A escalada do preço do gás de botijão, em meio à crise econômica gerada pela pandemia de covid-19, reacendeu no Congresso o debate sobre políticas sociais para subsidiar o combustível à população de baixa renda. Em meados de fevereiro, o preço médio do botijão no país atingiu o maior valor desde que a Agência Nacional do Petróleo, Gás e Biocombustíveis (ANP) começou a compilar os dados, em 2004. Além disso, mesmo com a isenção de impostos anunciada pelo presidente Jair Bolsonaro em março, o preço do produto não parou de aumentar.
Segundo Instituto Brasileiro de Geografia e Estatística (IBGE), 14 milhões de domicílios brasileiros usavam lenha ou carvão para preparar alimentos em 2019, número equivalente ao do ano anterior e a cerca de 20% do total de domicílios do país. A Empresa de Pesquisa Energética (EPE) estima que, já em 2018, combustíveis como lenha e carvão ultrapassaram a fatia do gás de cozinha na matriz energética residencial brasileira, tendência que, segundo especialistas, pode ter se acentuado na pandemia.

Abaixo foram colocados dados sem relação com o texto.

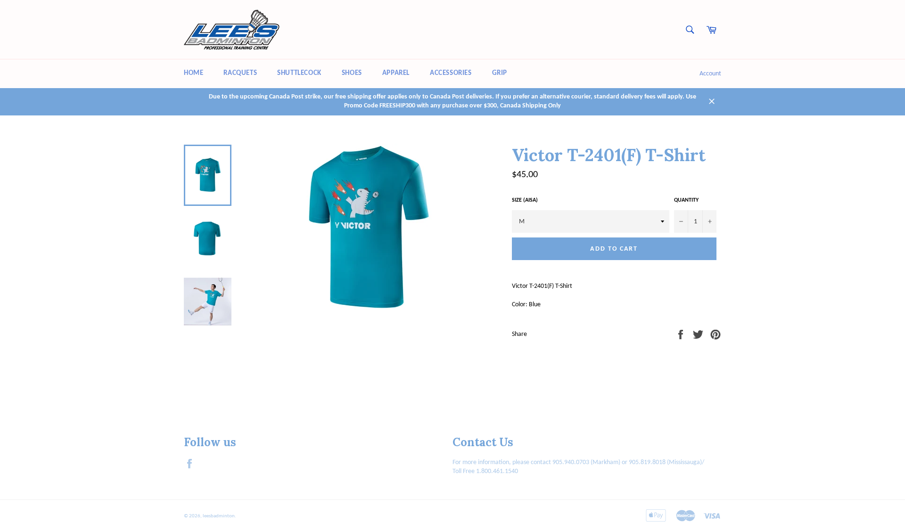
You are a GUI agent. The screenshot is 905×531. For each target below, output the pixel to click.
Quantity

A estimativa é feita em toneladas de petróleo equivalente, visto que como lenha ou carvão têm poder calorífico bem menor ao do gás, é necessária uma quantidade bem maior desses combustíveis para obter o mesmo resultado na cozinha. Os especialistas afirmam que, além de poluidor e menos eficiente, o consumo de lenha ou carvão é prejudicial à saúde dos moradores da residência.
A escalada do preço do botijão ganhou força no fim de 2019, após o fim do subsídio cruzado dado pela Petrobras desde 2003, quando o governo Luiz Inácio Lula da Silva determinou que a empresa vendesse mais barato o gás envasado em botijões de 13 quilos. A desvalorização cambial acrescentou outro ingrediente ao problema, pressionando ainda mais os preços nas refinarias, que seguem as cotações internacionais do petróleo e as variações do dólar.

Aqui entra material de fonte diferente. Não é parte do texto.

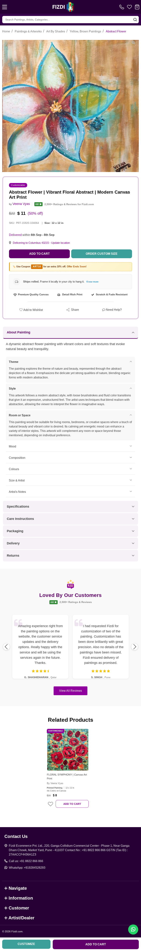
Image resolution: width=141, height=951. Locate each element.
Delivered (15, 234)
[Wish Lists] (129, 7)
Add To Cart (72, 803)
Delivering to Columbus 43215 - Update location (41, 242)
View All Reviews (70, 690)
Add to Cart (39, 253)
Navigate (18, 888)
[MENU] (4, 7)
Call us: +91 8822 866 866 (26, 861)
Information (21, 898)
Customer (19, 907)
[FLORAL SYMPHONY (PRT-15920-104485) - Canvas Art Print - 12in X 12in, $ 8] (68, 750)
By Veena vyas (55, 783)
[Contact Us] (122, 7)
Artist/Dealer (21, 917)
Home (6, 31)
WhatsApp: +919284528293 (27, 867)
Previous (6, 646)
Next (134, 646)
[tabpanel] (68, 771)
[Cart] (137, 7)
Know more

Há dois meses, o preço médio do botijão ultrapassou pela primeira vez a barreira dos R$81. Na última semana, segundo a ANP, o produto era vendido a R$84, alta de 22% em relação ao valor vigente na semana em que o subsídio foi extinto, em 2019. O cenário provocou vários projetos de lei sobre o tema no Congresso. Dos 28 textos hoje em tramitação, 12 foram apresentados em 2020 e 8, em 2021.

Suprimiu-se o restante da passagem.